I went to bed that night without saying anything to him and I fell right asleep.
It was just such an exhausting and overwhelmingly emotional day. I was done.
The next morning, I woke up early, and I was still mad. I wanted to get ready and get out of the house so I wouldn’t have to speak to him. After I got ready, I sat down to put my shoes on in the living room and I just lost it. All of the emotions were still there. Still raw.
That morning, I wanted to give him my rings back so he knew how serious I was.
It took me 20 minutes to get out of the door because I wanted to walk back to that bedroom so bad and wake him up and give him my rings.
I ended up putting them on my finger and eventually walking out the door.
Something was telling me not to go this route.
Throughout all of this, I think I was more so scared to ask him for a separation or give him my rings back because I thought he would be okay with it. This was scarier than anything.
What if he was okay with separation?
What if he WANTED to separate?
That thought scared the life out of me.
Around 7:30 a.m., I got a text from him saying that he had a sitter and we were going to dinner tonight.
I started crying all over again.
He knew I was mad, but he was trying to make it better.
I wasn’t excited to go to dinner, but I was ready so we could get this conversation over with. I already had my mind set that I was still going to refuse to start the conversation because I’m an asshole.

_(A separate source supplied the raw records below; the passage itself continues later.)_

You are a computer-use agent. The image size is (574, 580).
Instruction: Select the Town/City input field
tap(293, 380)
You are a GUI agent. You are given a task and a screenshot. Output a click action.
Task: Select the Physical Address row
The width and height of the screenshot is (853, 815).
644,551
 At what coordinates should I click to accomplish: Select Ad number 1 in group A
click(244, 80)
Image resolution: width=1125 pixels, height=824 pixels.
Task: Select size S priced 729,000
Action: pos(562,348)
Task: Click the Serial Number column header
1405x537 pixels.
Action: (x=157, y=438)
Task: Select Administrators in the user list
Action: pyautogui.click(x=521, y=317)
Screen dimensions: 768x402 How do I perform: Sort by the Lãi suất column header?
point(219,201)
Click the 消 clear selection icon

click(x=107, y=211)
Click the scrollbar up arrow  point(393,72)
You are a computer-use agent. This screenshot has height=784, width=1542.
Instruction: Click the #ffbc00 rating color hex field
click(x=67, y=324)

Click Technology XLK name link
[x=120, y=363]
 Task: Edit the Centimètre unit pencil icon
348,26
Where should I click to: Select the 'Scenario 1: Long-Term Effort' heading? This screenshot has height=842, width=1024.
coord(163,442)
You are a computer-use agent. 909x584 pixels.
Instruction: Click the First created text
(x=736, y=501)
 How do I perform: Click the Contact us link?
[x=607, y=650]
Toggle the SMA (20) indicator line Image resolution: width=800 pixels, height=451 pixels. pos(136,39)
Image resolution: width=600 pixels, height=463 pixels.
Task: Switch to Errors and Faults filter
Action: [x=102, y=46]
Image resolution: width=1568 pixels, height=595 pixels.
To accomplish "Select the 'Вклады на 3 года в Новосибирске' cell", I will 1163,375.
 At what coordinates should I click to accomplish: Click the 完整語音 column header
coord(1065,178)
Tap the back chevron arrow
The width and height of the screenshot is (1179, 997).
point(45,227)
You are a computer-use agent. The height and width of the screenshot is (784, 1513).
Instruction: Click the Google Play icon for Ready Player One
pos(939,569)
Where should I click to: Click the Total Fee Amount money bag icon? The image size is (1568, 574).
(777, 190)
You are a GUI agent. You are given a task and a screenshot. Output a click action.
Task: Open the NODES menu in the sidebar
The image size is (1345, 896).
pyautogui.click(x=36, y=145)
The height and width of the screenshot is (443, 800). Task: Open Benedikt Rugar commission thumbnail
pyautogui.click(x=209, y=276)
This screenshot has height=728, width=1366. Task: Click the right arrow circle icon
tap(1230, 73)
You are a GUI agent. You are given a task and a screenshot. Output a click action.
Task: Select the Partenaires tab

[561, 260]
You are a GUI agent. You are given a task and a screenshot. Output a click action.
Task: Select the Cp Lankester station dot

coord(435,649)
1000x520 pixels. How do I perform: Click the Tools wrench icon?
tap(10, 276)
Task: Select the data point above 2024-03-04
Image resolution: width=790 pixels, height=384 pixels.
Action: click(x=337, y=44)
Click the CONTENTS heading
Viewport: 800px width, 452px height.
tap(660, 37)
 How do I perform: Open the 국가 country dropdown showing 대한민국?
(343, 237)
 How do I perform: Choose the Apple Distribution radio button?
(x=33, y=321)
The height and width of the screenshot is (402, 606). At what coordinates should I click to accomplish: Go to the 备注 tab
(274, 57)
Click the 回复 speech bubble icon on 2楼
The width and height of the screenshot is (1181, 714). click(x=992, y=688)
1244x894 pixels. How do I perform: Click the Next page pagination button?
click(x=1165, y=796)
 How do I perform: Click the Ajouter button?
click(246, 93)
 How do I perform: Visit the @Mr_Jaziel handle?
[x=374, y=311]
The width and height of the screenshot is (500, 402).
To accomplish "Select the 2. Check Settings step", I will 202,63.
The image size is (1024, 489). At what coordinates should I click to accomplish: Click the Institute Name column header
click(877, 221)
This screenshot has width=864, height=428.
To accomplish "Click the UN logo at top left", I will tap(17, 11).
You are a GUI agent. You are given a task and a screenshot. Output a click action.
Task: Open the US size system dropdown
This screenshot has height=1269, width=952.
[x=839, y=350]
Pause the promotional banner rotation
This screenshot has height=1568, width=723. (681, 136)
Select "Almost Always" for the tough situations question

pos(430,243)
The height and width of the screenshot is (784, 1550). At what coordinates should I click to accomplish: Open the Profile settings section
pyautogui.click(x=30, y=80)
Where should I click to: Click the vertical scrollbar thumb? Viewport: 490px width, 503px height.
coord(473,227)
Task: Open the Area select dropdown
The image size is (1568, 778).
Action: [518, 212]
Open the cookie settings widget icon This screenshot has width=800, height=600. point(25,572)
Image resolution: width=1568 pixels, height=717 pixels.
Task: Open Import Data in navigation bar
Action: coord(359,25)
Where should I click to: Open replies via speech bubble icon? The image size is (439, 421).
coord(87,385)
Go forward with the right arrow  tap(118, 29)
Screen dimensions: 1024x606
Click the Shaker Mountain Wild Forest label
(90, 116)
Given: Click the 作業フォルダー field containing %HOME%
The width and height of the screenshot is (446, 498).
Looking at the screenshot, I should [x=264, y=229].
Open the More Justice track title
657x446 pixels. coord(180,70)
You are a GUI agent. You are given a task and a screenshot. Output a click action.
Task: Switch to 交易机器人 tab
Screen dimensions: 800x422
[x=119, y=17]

The whole car ride there, silent.
While looking at the menu, silent.
It wasn’t until after we ordered our dinner that Scott finally managed to get out the most Scott thing to say, “So, why are you mad?”
I wasn’t sure if I should lose my shit or laugh. This is such a typical Scott conversation starter.
So, I told him everything. I told him I was mad for the excessive going out, the staying gone for all hours of the day and night, being useless the next day, the fact that I had considered separation, the fact that I wanted to walk back to the bedroom this morning and give him my rings back.
What it all boiled down to was, he doesn’t think what he’s doing is an issue. And I think it’s an issue that he doesn’t think it’s an issue.
For him, the majority of the time he is gone is when the kids are in bed. So he doesn’t see anything wrong with being gone. He isn’t losing time with them. I am not having to parent by myself. So he didn’t see the issue. He did agree about the whole him being useless the next day. According to him, he is never hungover, he is just “tired”. Okay, Scott, same fucking thing. Nevertheless, he agreed.
I appreciated his honestly. Truly. We have been going through this 2 1/2 years and because he has never seen an issue with it, and I eventually get over it, he just goes back to doing it.
He verbally said he could see how serious I was whenever I brought up separation because we have NEVER spoke those words to each other.
15 years together and the words separation and divorce have never SERIOUSLY come out of each other’s mouth.
I told him my thoughts on separation…that I was very mad yesterday and I didn’t know what else to do or what else to think because we had been going down this tumultuous road for 2 1/2 years. Did I really, truly want a separation, NO! Of course not! But we needed to do something to fix this.
He finally said the words that I’ve needed to hear…the last thing he wanted was a separation because he also agreed that it would probably lead to a divorce which neither of us want. It made me very happy to hear that. At least we were on the same page when it came to this.
Good thing I had a therapy appointment in 2 days.
Shit, was she about to get an earful.